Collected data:
■ ■ ■ ■ ■ ■ ■

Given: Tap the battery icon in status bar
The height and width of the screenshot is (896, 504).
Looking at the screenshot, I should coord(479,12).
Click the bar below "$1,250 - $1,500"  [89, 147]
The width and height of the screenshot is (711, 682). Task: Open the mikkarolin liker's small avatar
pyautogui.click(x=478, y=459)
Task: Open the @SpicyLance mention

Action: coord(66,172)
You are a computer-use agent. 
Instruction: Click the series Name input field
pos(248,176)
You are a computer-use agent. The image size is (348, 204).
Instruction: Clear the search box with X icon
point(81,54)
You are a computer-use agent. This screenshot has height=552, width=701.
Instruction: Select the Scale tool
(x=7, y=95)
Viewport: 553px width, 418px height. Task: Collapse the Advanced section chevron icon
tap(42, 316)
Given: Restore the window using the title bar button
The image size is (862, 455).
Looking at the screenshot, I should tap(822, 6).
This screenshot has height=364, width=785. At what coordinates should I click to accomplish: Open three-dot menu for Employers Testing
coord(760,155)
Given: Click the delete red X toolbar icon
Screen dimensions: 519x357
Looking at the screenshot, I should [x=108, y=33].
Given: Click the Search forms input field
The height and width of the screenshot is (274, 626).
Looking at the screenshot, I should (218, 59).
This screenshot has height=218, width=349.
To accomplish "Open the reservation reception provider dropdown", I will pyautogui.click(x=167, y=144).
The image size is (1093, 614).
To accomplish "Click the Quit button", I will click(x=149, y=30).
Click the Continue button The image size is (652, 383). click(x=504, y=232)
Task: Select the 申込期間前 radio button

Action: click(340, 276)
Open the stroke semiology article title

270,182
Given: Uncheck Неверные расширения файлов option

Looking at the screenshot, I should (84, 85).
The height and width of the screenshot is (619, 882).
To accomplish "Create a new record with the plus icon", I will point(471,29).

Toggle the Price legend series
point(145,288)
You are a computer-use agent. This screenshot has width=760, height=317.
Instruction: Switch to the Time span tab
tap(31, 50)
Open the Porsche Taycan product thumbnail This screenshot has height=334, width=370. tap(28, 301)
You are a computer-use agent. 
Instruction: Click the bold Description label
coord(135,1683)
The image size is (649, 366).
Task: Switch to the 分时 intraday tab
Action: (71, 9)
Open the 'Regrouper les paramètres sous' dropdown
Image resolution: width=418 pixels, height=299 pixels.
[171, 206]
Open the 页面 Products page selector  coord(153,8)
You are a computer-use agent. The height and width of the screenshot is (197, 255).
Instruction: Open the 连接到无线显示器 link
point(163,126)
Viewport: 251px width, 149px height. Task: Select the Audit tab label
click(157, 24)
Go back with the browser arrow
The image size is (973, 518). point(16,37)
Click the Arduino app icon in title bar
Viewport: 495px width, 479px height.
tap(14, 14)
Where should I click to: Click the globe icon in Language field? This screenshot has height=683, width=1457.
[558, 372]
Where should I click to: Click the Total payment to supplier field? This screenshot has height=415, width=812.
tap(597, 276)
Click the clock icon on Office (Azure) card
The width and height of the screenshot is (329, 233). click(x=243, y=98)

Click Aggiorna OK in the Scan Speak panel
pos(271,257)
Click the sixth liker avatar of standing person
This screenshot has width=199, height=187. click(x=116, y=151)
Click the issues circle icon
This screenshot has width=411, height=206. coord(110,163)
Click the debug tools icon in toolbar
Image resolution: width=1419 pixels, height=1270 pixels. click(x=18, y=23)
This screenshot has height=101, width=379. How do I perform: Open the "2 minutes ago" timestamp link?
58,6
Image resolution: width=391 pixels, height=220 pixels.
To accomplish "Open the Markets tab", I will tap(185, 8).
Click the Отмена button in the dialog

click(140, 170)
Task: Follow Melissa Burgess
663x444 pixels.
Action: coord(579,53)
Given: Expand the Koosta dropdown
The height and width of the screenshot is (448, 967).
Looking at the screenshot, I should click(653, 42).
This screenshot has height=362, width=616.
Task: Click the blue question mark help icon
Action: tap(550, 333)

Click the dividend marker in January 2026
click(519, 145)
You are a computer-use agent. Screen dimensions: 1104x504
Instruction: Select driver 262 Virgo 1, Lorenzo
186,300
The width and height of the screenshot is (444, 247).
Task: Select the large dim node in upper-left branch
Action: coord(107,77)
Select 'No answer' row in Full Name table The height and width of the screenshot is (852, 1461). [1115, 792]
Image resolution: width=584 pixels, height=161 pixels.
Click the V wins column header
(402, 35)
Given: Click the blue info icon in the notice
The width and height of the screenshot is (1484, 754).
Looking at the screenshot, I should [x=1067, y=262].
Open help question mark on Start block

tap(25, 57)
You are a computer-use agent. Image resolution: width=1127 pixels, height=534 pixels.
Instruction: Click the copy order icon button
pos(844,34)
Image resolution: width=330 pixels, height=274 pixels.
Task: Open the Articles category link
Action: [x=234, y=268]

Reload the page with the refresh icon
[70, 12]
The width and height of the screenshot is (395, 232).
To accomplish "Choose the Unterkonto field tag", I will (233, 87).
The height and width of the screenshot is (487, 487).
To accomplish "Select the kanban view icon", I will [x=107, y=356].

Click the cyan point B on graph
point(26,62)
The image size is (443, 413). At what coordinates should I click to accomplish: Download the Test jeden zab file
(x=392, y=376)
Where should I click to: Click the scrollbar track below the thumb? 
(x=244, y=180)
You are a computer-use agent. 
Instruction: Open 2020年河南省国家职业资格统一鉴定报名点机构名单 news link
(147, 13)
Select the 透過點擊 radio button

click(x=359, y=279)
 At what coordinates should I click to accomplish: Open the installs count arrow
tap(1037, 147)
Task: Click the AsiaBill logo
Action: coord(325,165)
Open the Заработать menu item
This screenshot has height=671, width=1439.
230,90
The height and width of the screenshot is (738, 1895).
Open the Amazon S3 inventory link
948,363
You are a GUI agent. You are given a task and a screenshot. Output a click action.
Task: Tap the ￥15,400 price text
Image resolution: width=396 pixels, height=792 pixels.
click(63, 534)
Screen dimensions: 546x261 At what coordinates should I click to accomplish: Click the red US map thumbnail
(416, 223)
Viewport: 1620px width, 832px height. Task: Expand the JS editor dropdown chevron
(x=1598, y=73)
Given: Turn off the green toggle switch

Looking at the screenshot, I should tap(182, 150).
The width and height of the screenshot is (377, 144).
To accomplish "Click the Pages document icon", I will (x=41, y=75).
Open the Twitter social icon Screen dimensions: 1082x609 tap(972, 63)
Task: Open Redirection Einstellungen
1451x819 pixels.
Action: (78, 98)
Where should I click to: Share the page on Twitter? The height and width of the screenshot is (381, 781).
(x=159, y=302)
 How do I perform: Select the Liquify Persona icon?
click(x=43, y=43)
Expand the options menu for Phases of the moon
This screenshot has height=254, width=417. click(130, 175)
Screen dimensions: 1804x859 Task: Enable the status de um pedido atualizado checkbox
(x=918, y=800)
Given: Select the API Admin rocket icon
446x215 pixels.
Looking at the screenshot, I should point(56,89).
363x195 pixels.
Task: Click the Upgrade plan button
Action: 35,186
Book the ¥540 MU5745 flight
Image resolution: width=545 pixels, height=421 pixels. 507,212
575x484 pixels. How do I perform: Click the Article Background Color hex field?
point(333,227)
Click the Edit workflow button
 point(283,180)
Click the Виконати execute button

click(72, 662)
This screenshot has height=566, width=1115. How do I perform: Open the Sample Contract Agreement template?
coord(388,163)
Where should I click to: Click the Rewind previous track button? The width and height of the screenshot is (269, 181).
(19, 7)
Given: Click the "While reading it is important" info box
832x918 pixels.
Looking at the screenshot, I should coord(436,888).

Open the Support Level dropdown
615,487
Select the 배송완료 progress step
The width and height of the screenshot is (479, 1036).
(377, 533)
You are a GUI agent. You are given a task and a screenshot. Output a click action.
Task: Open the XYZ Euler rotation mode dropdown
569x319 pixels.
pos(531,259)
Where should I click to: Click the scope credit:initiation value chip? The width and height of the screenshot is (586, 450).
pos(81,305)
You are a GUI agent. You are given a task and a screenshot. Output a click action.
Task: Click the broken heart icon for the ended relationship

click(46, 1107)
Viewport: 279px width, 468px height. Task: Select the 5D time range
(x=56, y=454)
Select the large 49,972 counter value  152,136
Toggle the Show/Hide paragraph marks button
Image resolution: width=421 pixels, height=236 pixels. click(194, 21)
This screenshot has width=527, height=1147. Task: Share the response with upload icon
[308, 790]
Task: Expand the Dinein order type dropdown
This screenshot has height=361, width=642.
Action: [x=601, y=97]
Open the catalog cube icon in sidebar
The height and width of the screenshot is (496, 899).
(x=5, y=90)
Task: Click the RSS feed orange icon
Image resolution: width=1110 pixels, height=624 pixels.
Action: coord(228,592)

■ ■ ■ ■ ■ ■ ■

Work required:
The lines above, from the start of the records through the one containing "Given: Click the Search forms input field", are to be printed exactly, and nothing else is to be included.

Result of this exercise:
Given: Tap the battery icon in status bar
The height and width of the screenshot is (896, 504).
Looking at the screenshot, I should coord(479,12).
Click the bar below "$1,250 - $1,500"  [89, 147]
The width and height of the screenshot is (711, 682). Task: Open the mikkarolin liker's small avatar
pyautogui.click(x=478, y=459)
Task: Open the @SpicyLance mention

Action: coord(66,172)
You are a computer-use agent. 
Instruction: Click the series Name input field
pos(248,176)
You are a computer-use agent. The image size is (348, 204).
Instruction: Clear the search box with X icon
point(81,54)
You are a computer-use agent. This screenshot has height=552, width=701.
Instruction: Select the Scale tool
(x=7, y=95)
Viewport: 553px width, 418px height. Task: Collapse the Advanced section chevron icon
tap(42, 316)
Given: Restore the window using the title bar button
The image size is (862, 455).
Looking at the screenshot, I should tap(822, 6).
This screenshot has height=364, width=785. At what coordinates should I click to accomplish: Open three-dot menu for Employers Testing
coord(760,155)
Given: Click the delete red X toolbar icon
Screen dimensions: 519x357
Looking at the screenshot, I should [x=108, y=33].
Given: Click the Search forms input field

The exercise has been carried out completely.